Oleh karena itu, memaknai Allah sebagai ikrar perkataan, keyakinan, pemahaman sekaligus jalan hidup akan membentuk watak kita ke arah kemuliaan. Sebab, seluruh aspek dalam kehidupan ini sejatinya dari Allah. Esensi dari tauhidullahialah kesucian batin, ketulusan sikap dan kemurnian niat dalam menggerakkan jasad dan pikiran untuk menelurkan amal saleh. Kepercayaan kepada Allah akan menyelamatkan kita di dunia dan di akhirat kelak.
Ketika seseorang berjalan, ia pasti akan mendapatkan batu sandungan, tetapi hal itu mungkin saja biasa dalam kehidupan ini. Alangkah baiknya bila kita menyadari bahwa batu sandungan itu secara positif sehingga melahirkan sesuatu hal yang luar biasa dalam hidup. Namun, saya pikir, sikap kita malah latah untuk memaki si batu yang menghalangi perjalanan kita, bukan menyalahkan cara kita berjalan yang tak waspada akan adanya batu sandungan itu.
Sikap terbaik kita ialah bersabar kemudian mawas diri bahwa kita pernah tersandung batu kemudian kaki kita berdarah; bukan malah memarahi batu tersebut.

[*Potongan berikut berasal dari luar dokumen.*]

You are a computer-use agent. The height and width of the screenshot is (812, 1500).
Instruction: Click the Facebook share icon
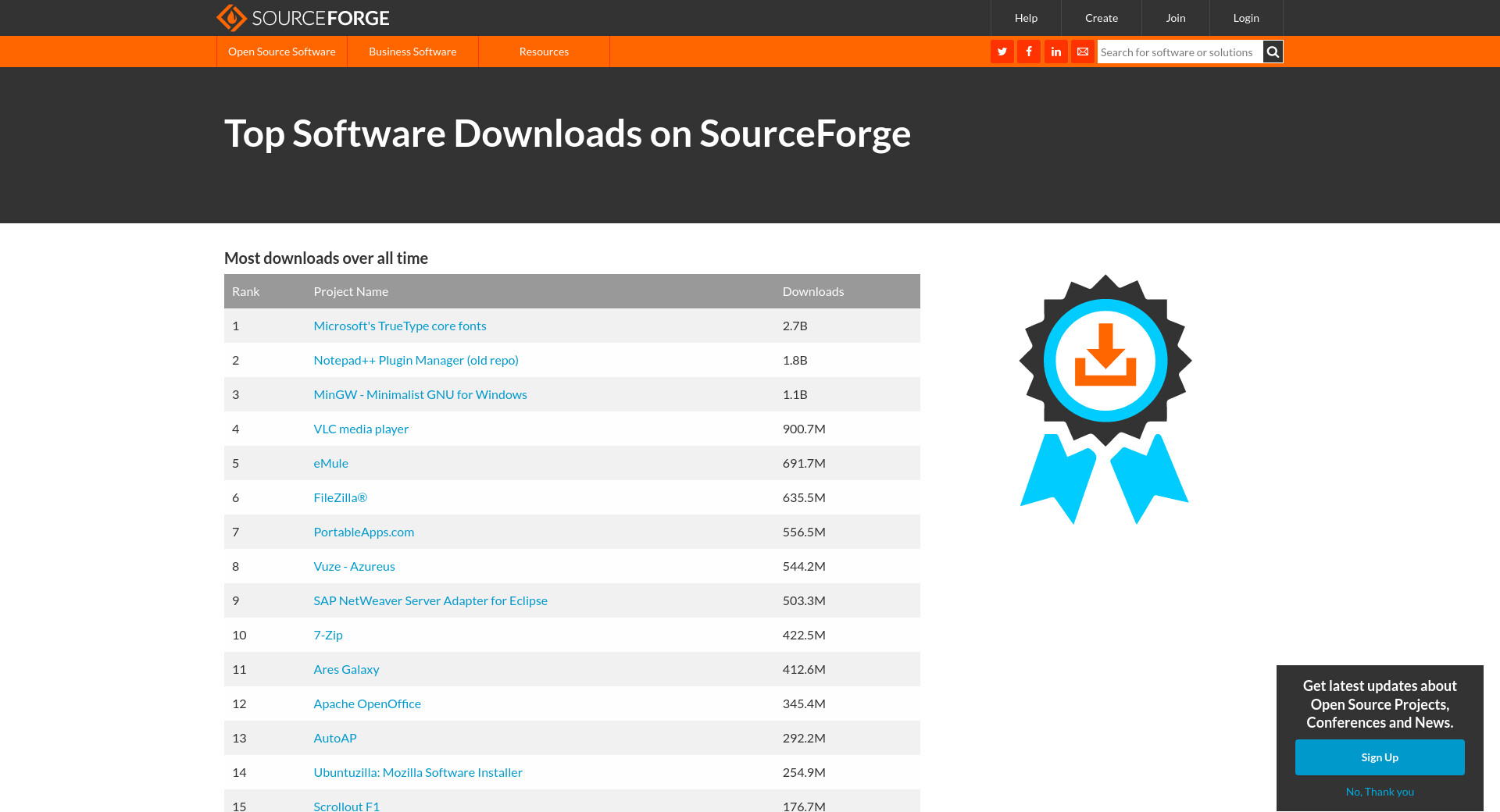pyautogui.click(x=1029, y=52)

Begitu pula saat kita mengarungi perjalanan panjang dalam kehidupan ini; jalan tak selamanya mulus dan lurus, kadangkala penuh kelokan, kerikil tajam dan penuh onak-duri. Karenanya, ketika cobaan dan musibah datang silih berganti, mestinya hal itu membuat kita lebih dekat kepada Allah. Karena semua catatan tentang kehidupan ini berdasarkan kehendak-Nya, sebagai Tuhan yang Mahamengatur segala kebutuhan kita.
Pada dasarnya, manusia gudangnya salah, lupa dan dosa. Maka ikhtiar buku ini diharapkan dapat menumbuhkan pengetahuan berbungkus keinsafan diri sehingga mampu memaknai taubat dengan menjemput kasih sayang-Nya. Pepatah bijak mengatakan, “Sebaik-baiknya manusia adalah yang mengakui kesalahannya kemudian tidak mengulanginya.”
Tahukah Anda bahwa seorang manusia yang hendak berhijrah, harus memulainya dengan upaya-upaya pertaubatan yang sungguh-sungguh?
Taubat dalam kehidupan seorang hamba, laiknya stasion sebagai tempat perberhentian yang digunakan untuk menuju suatu tempat. Di stasiun inilah lalu lalang orang yang hendak menuju suatu tempat berkumpul. Di dalam kitab Ihya Ulumuddin, Imam Al-Ghazali menempatkan pembahasan taubat sebagai bahasan pertama dari rubb’u al-munjiat – seperempat yang menyelamatkan (dari siksa api neraka).
Karena itu, agar selamat dari siksa Allah di akhirat, kita wajib menguasai dan mengamalkan ilmu taubat. Ilmu tersebut hadirnya, sangat penting, bahkan urgen; karena kita tidak bisa lepas dari dosa dan kesalahan. Apalagi di era milenial seperti saat ini, dosa dan kesalahan seolah tak terasa sehingga memalingkan kita dari jalan Allah dan mudah melakukan maksiat.
Rasulullah Saw., bersabda, ”Jika kalian melakukan kesalahan-kesalahan (dosa) hingga kesalahan kalian itu sampai ke langit, kemudian kalian bertaubat, niscaya Allah Swt. akan memberikan taubat kepada kalian.” (HR. Ibnu Majah).
Imam Al Ghazali menjelaskan dalam muqaddimah kitab “At-Taubah”bagian dari kitabnya “Ihya Ulumuddin”bahwa,“taubat dari dosa –yaitu dengan kembali kepada Zat Yang menutupi kesalahan dan Yang Mahatahu akan kegaiban– adalah kunci mendekatkan kembali jiwa pada Allah.Saat kita berbuat salah dan dosa, kemudian menyesalinya disertai dengan mengucapkan kalimat astaghfirullah, kita dicatat sebagai orang yang kembali suci dan sedang melawan bisikan kejahatan setan terkutuk.
Di dalam Al-Quran dijelaskan salah satu doa pertaubatan yang dahsyat,“Ya Rabb kami, sempurnakanlah bagi kami cahaya kami dan ampunilah kami; sesungguhnya Engkau Maha Kuasa atas segala sesuatu.” (QS. At-Tahriim: 8).